Some quotes:
"If you draw boundaries differently--to surround, say, all African equatorial rain forest land rich in wild rubber--then what happened in the Congo is, unfortunately, no worse than what happened in neighbouring colonies: Leopold simply had far more of the rubber territory than anyone else. Within a decade of his head start, similar forced labor systems for extracting rubber were in place in the French territories west and north of the Congo River, in Portuguese-ruled Angola, and in the nearby Cameroons under the Germans..."
"...In France's equatorial African territories, where the region's history is best documented, the amount of rubber-bearing land was far less than what Leopold controlled, but the rape was just as brutal.
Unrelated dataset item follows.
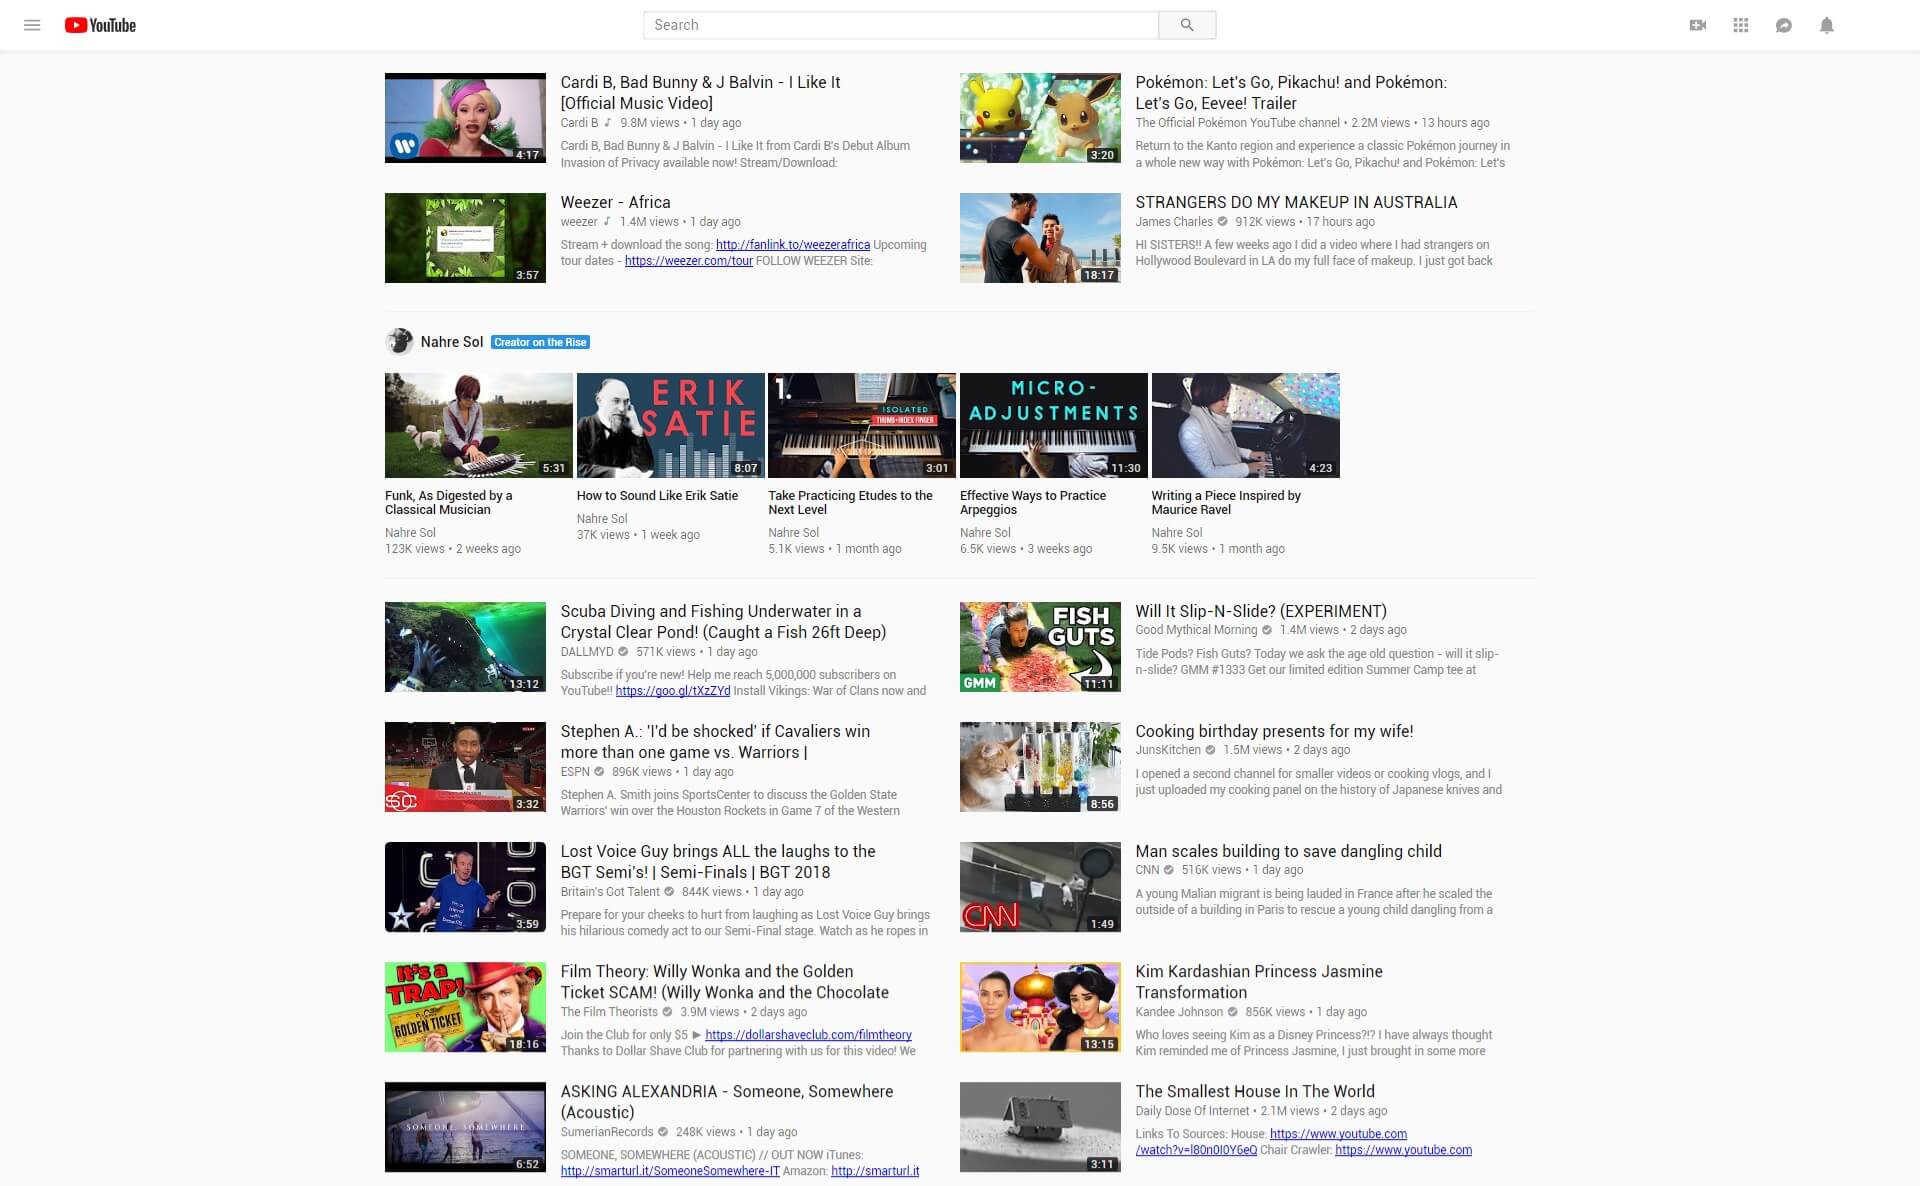This screenshot has width=1920, height=1186.
Task: Open the messages icon
Action: 1784,25
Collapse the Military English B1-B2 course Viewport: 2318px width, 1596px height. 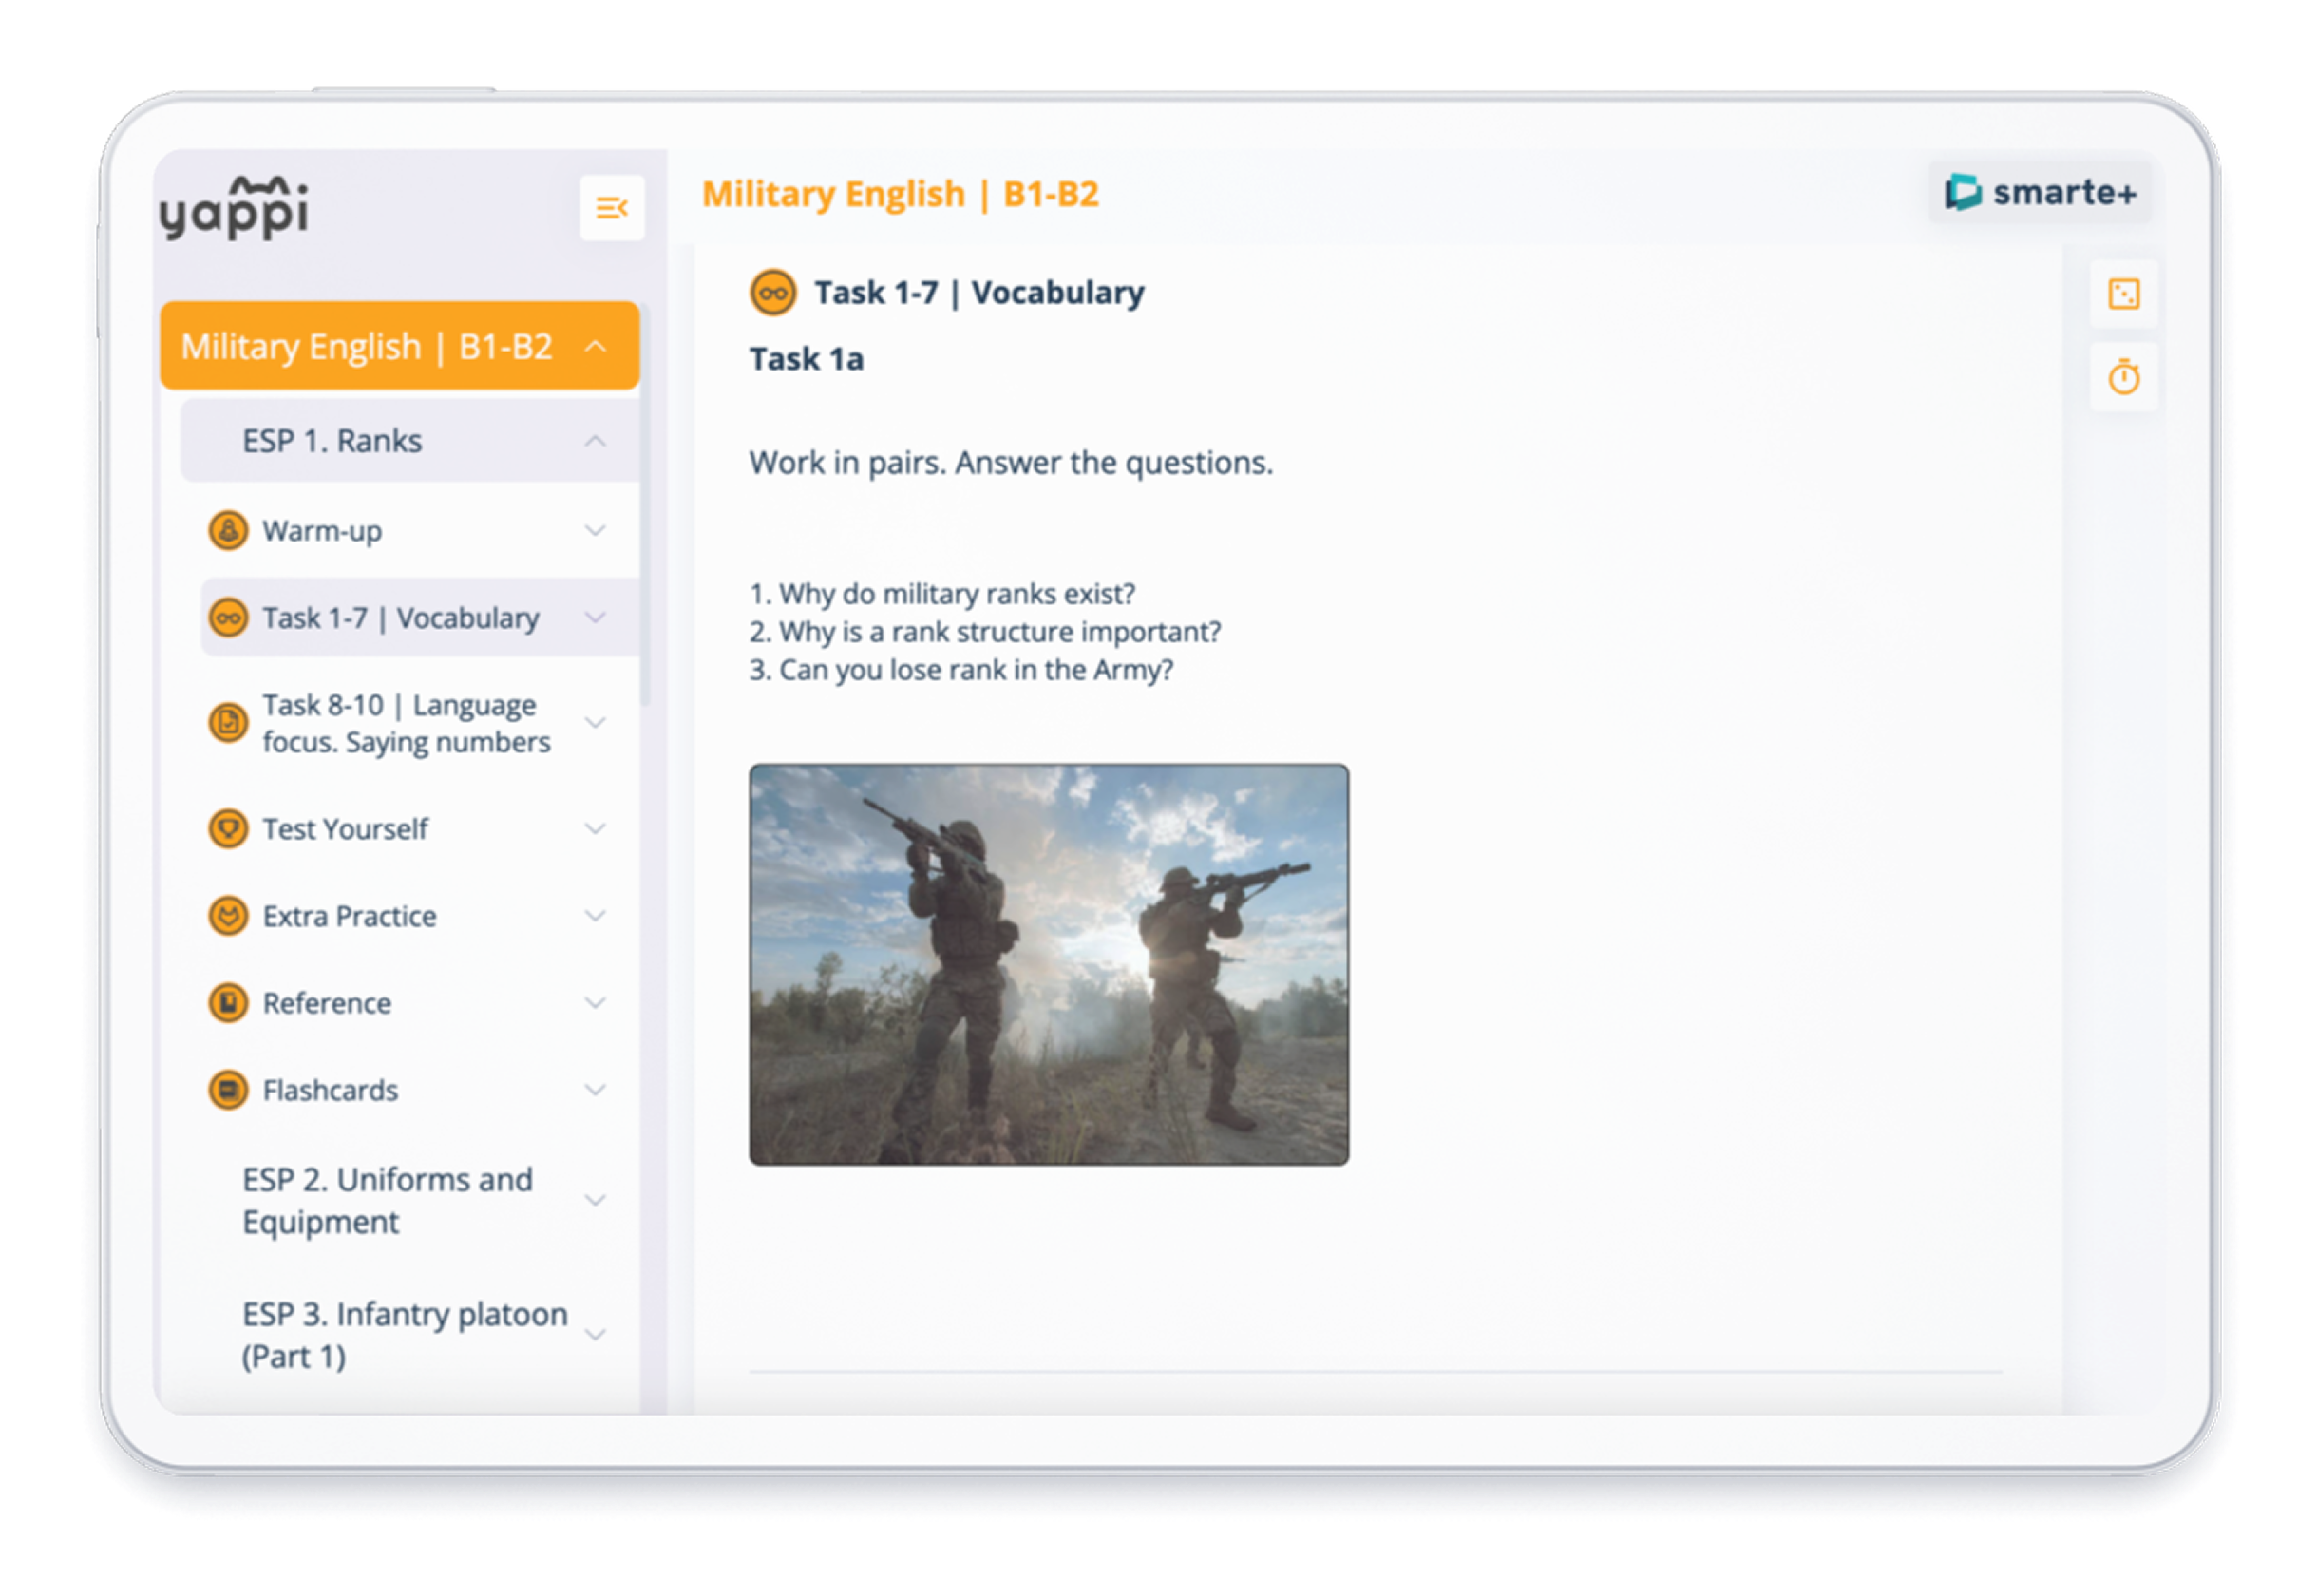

Almost all exploitable land was divided among concession companies. Forced labor, hostages, slave chains, starving porters, burned villages, paramilitary company "sentries", and the chicotte were the order of the day. Thousands of refugees who had fled across the Congo River to escape Leopold's regime eventually fled back to escape the French. The population loss in the rubber-rich equatorial rain forest owned by France is estimated, just as in Leopold's Congo at roughtly 50%. And, as in Leopold's colony, both the French territories and the German Cameroons were wracked by the long, fierce rebellions against the rubber regime."
"The French scholar Catherine Coquery-Vidrovitch has published a chilling graph showing how, at one French Congo post, Salanga, between 1904 and 1907 the month-by-month rise and fall in rubber production correlated almost exactly to the rise and fall in the number of bullets used up by company "sentries"--nearly four hundred in a busy month."
"...During this period a scandal erupted in France when two white men were put on trial for a particularly gruesomse set of murders in the French Congo; to celebrate Bastille Day, one had exploded a stick of dynamite in a black prisoner's rectum..."
"...In the 1920s, construction of a new railway through French territory bypassing the Congo River rapids cost the lives of an estimated twenty thousand forced laborers, far more than had died building and later rebuilding Leopold's railway nearby."
It may assuage Western consciences to blame the horrific crimes of the Congo on a single man, but the reality was that, if it was profitable to do, European colonialism was willing to embrace slavery and mass murder across occupying powers. And this was not just from the rulers either: horrendous brutality came from soldiers, administrators and merchants on the ground also. It is the nature of a colonial system where one group of people have absolute power over another, and where they see them as racially inferior semi-beasts.
Joseph Conrad put it well: "All Europe contributed to the making of Kurtz".